● **ACTION ITEM**
Extract exactly and only the lines from the one containing "Viewport: 894px width, 596px height." through the end of the entries below. Pictures should not appear in the copy.
(Beginning of SUPPLIED MATERIAL)
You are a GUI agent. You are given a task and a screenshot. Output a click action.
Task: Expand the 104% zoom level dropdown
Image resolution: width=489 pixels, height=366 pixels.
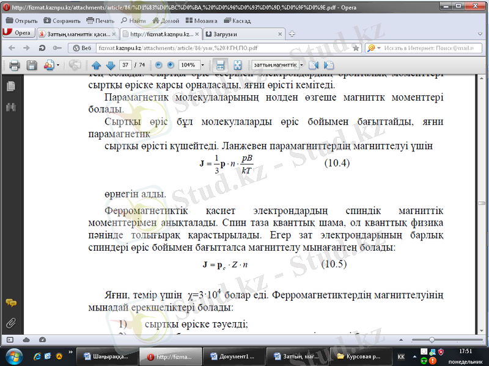coord(202,65)
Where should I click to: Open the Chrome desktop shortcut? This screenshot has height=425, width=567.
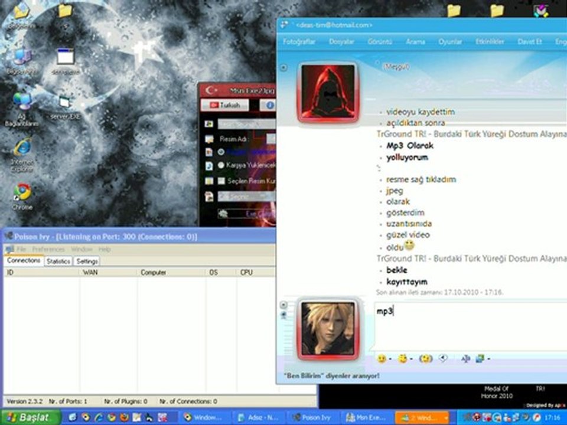[x=22, y=192]
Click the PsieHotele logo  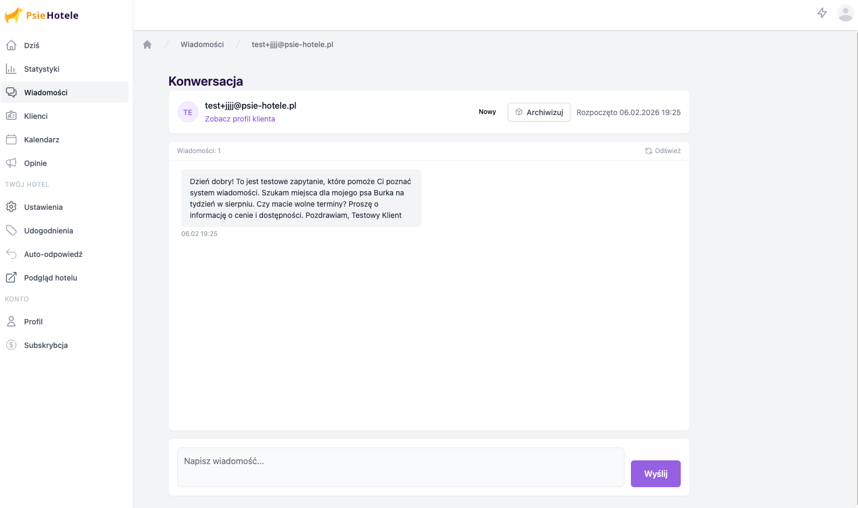click(42, 16)
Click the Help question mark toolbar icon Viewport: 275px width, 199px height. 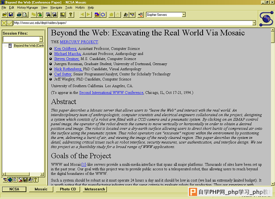click(71, 15)
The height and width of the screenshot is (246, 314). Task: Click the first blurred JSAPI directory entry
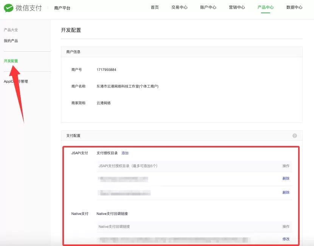[x=123, y=179]
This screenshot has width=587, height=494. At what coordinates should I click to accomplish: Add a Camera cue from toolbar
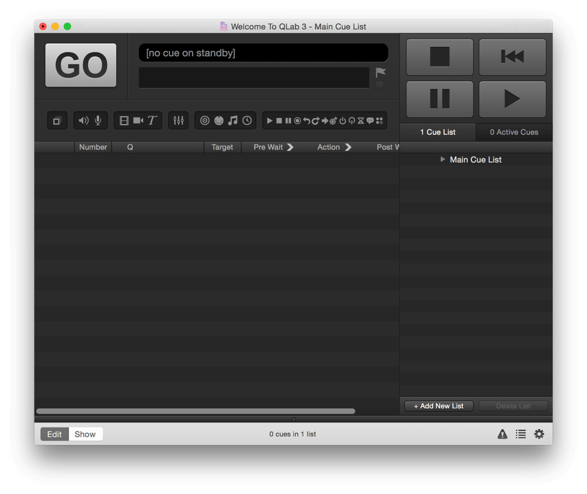pos(138,121)
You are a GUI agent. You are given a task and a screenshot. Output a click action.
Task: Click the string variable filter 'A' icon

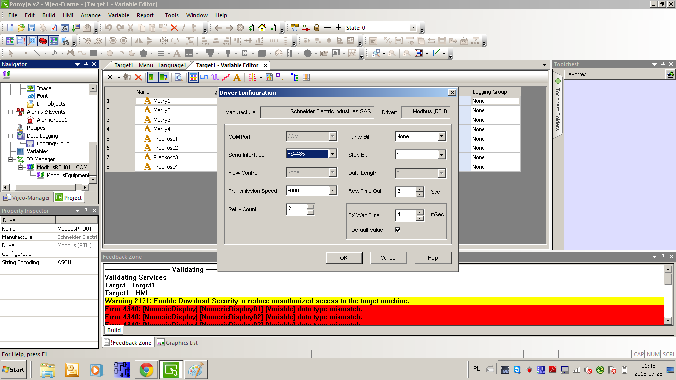point(237,77)
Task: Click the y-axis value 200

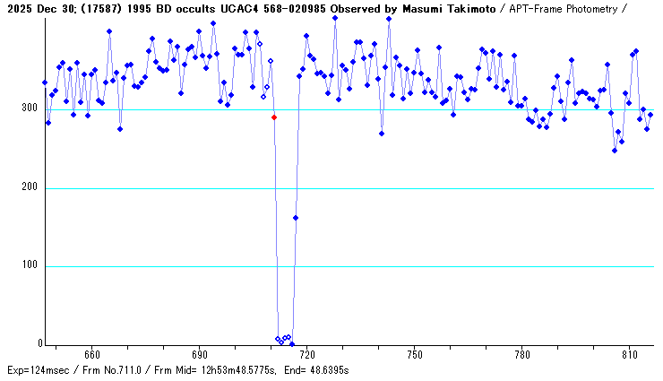Action: coord(29,187)
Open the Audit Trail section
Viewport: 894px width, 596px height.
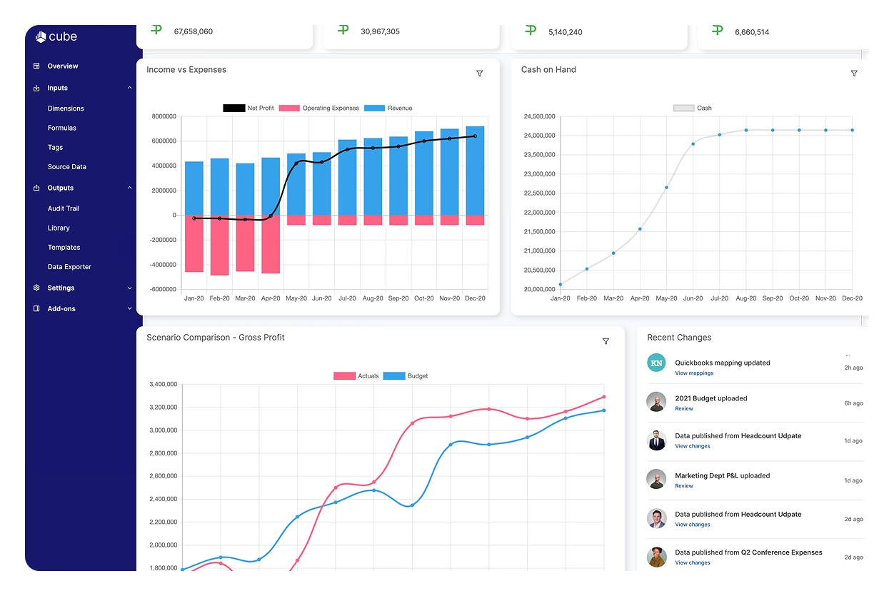[65, 208]
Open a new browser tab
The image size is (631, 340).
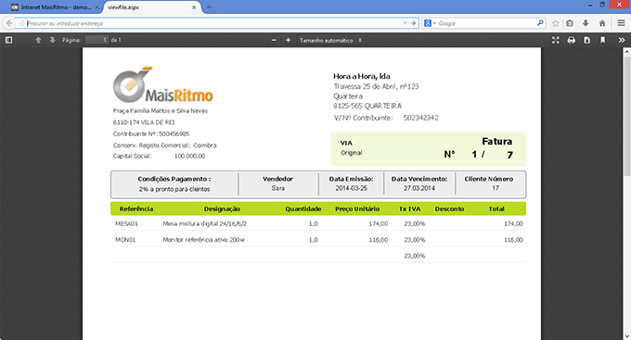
(End of SUPPLIED MATERIAL)
● **WRITTEN RESPONSE**
Viewport: 894px width, 596px height.
[65, 208]
Open a new browser tab
The image size is (631, 340).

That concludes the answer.